- Sen. Bernie Sanders of Vermont is the projected winner of Vermont’s Democratic presidential primary, according to Decision Desk HQ.
- We’ll have up-to-the-minute live vote counts and results updating automatically in real time.
- Visit Business Insider’s homepage for more stories.
Sen. Bernie Sanders of Vermont has won his home state, taking close to 50% of the vote in the Vermont primary, according to Decision Desk HQ and Insider.
Vermont was hosting one of the 16 Democratic party primaries and caucuses on Super Tuesday. Polls closed at 7 p.m. ET, with 16 pledged delegates up for grabs.
Vermont primary results:
With more than half of the vote in, Sanders had taken 50% of the votes in his home state. Former Vice President Joe Biden sat at just over 23%, meaning he was also poised to take delegates in the state.
The news is hardly a shock, as Sanders was the heavy favourite to take his home state from the moment he entered the race. That said, he won’t get a clean sweep of the state’s delegates, as Biden cleared the 15% threshold both statewide and in numerous congressional districts.
It was a key win for Sanders, with Biden putting up an impressive showing across Southern Super Tuesday states.
Catch up on live coverage from the primary:
- While you wait for all of the Vermont results to come in, head over to our main Super Tuesday post to follow all the action.
- Former Vice President Joe Biden was performing well in the South to start the night, with wins in Alabama, North Carolina, and Virginia.
- The early results of Super Tuesday have been a disaster for former Mayor Mike Bloomberg of New York City, who spent $US250 million on advertising in the states being contested.
- Sixteen primaries and caucuses are happening – here’s everything you need to know about the biggest day in the Democratic primary race.
- Some polling places in the Los Angeles area were affected by a power failure Tuesday afternoon, which also affected parts of Los Angeles International Airport.
- Bloomberg told reporters the only path he saw to winning was through a contested convention, in which no candidate wins a majority of delegates and the Democratic nomination becomes up for grabs.
What’s at stake in the primary?
Vermont has been allocated 16 pledged delegates who will go to the Democratic National Convention in Milwaukee this July to select the nominee. Of those 16, five delegates will be allocated proportionally based on the state-wide vote, while the remaining 11 will be won at the congressional district level.
Candidates must reach a 15% threshold to win delegates at both the statewide and congressional-district levels.
Who does the polling say is ahead?
Hometown Sen. Bernie Sanders of Vermont was expected to run away with the Vermont primary.

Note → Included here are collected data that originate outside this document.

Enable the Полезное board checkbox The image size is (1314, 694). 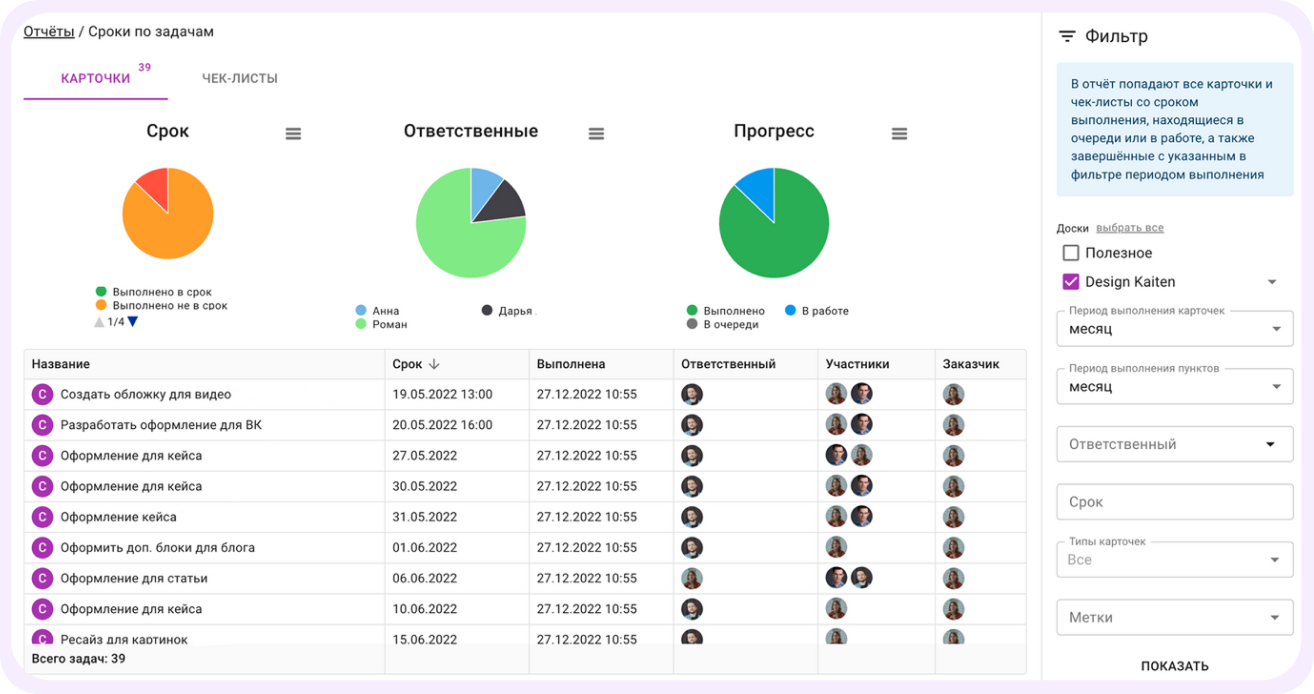(x=1071, y=253)
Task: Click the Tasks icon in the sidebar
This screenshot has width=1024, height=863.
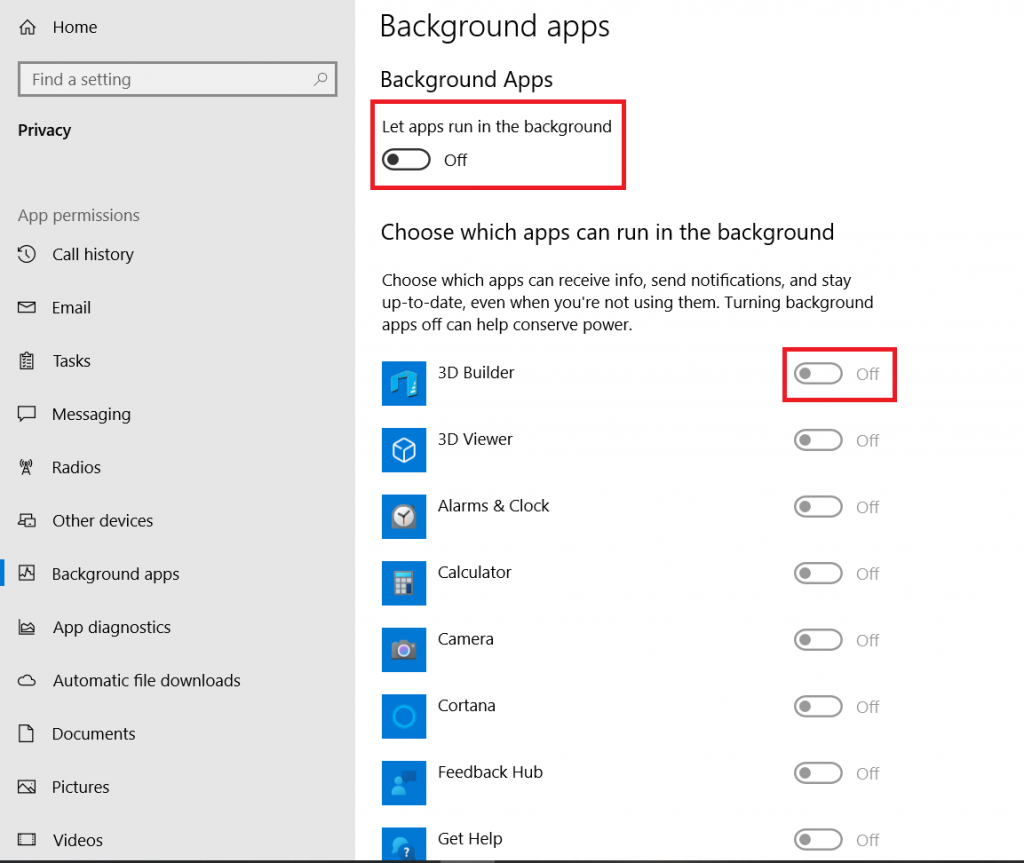Action: pyautogui.click(x=27, y=361)
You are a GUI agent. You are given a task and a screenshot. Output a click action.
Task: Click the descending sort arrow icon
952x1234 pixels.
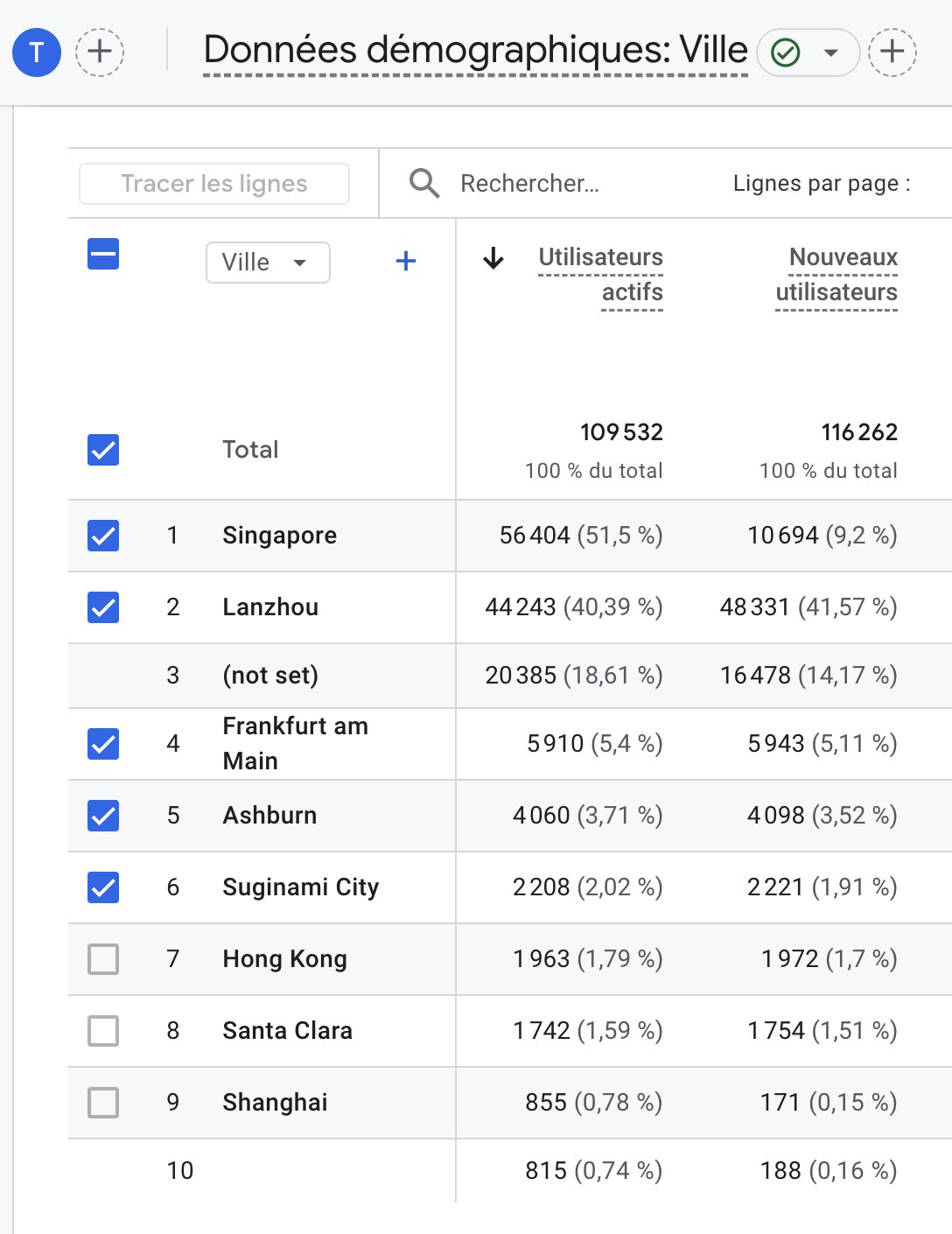494,258
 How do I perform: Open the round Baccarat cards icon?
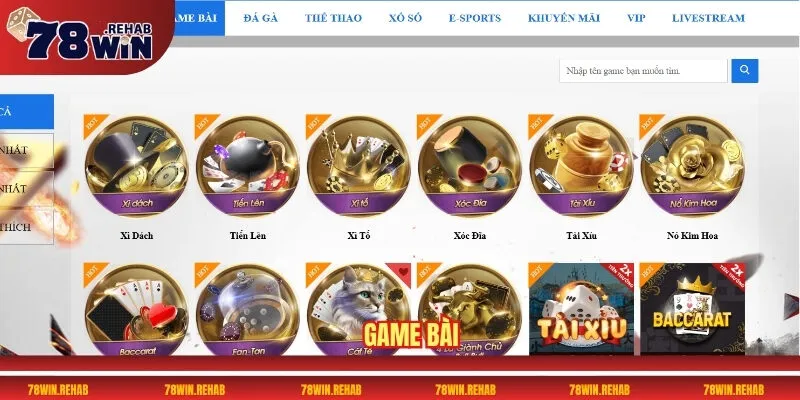(x=136, y=310)
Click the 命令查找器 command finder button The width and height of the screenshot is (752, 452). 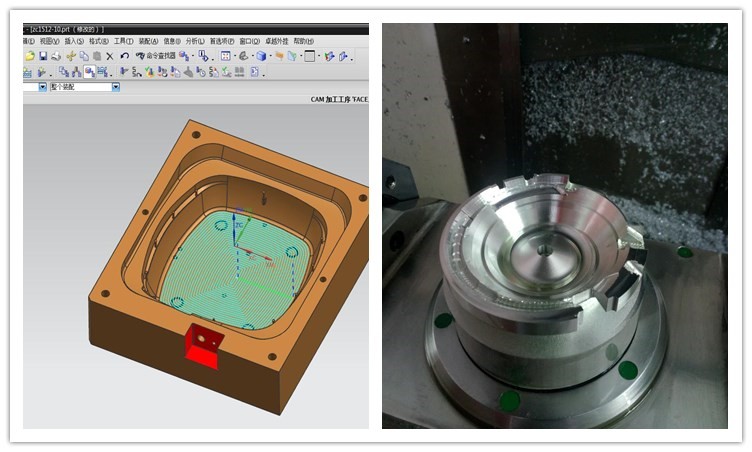click(x=155, y=57)
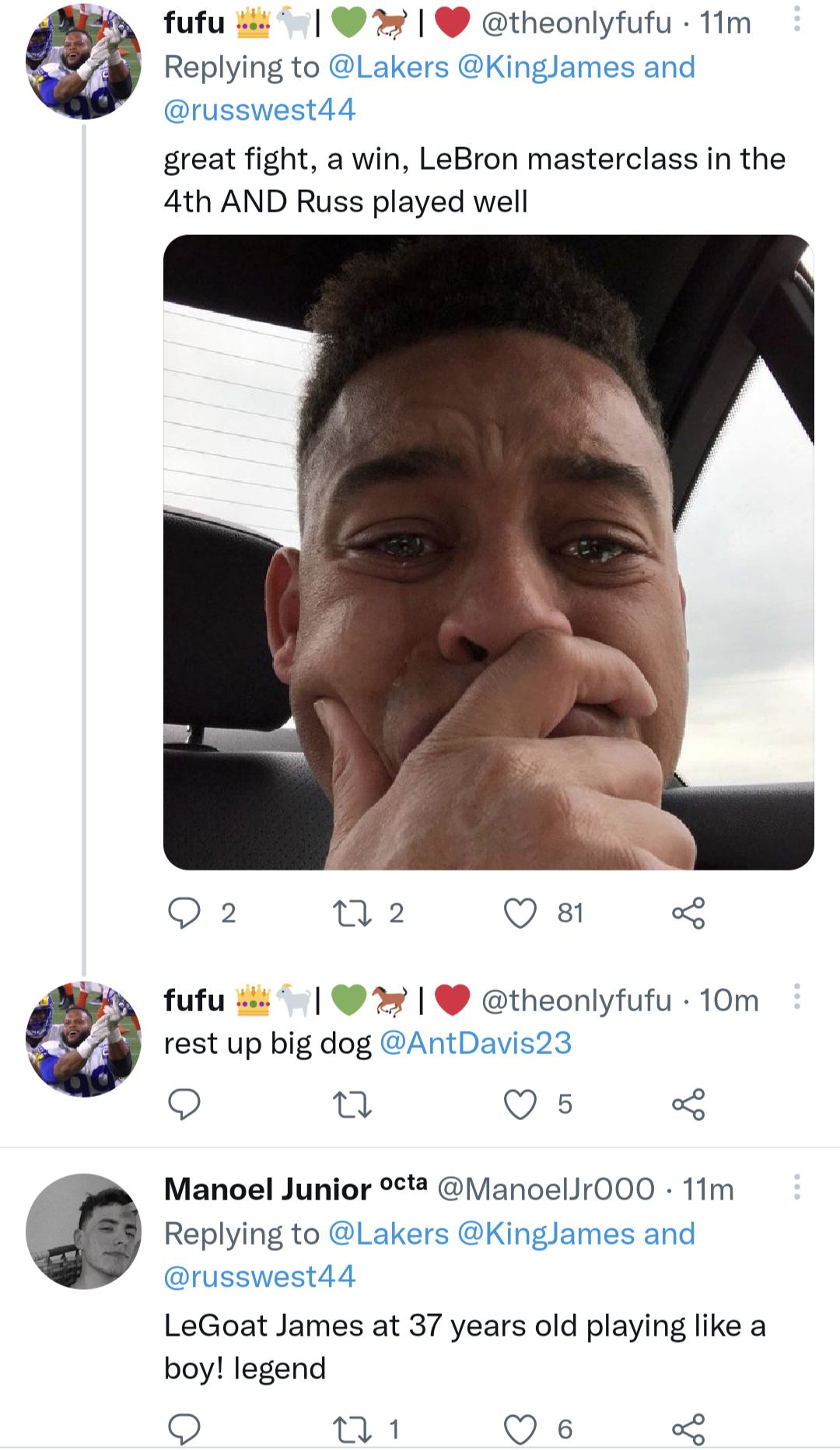840x1450 pixels.
Task: Share the "rest up big dog" tweet
Action: tap(688, 1104)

Polling in the state was thin, with RealClearPolitics citing only one poll of 332 likely voters ahead of the Vermont primary.
That poll, from Vermont Public Radio, showed Sanders leading the field with 51% support in his home state. The closest candidate behind Sanders was former Mayor Pete Buttigieg of South Bend, Indiana, who was polling at 13% but has since dropped out of the race. In third was Sen. Elizabeth Warren of Massachusetts, who at 9% was the only other candidate remotely close to reaching the 15% threshold necessary to win delegates.
FiveThirtyEight’s election forecast gave Sanders a greater-than-99% chance to win the Vermont primary, with Warren again his closest challenger. In 80% of their simulations, FiveThirtyEight projected Sanders to win 50% to 75% of the vote.
While Sanders was widely expected to win Vermont, the race has changed drastically in just the past few days, meaning a shakeup is possible in the order of candidates below him. After Biden’s strong showing in the South Carolina primary, three candidates – Buttigieg, Sen. Amy Klobuchar of Minnesota, and the businessman Tom Steyer – have dropped out of the race. Klobuchar and Buttigieg went on to endorse Biden at a rally in Texas on Monday night, which could swing some of the voters they were projected by Vermont Public Radio to take in the state in former vice president’s favour.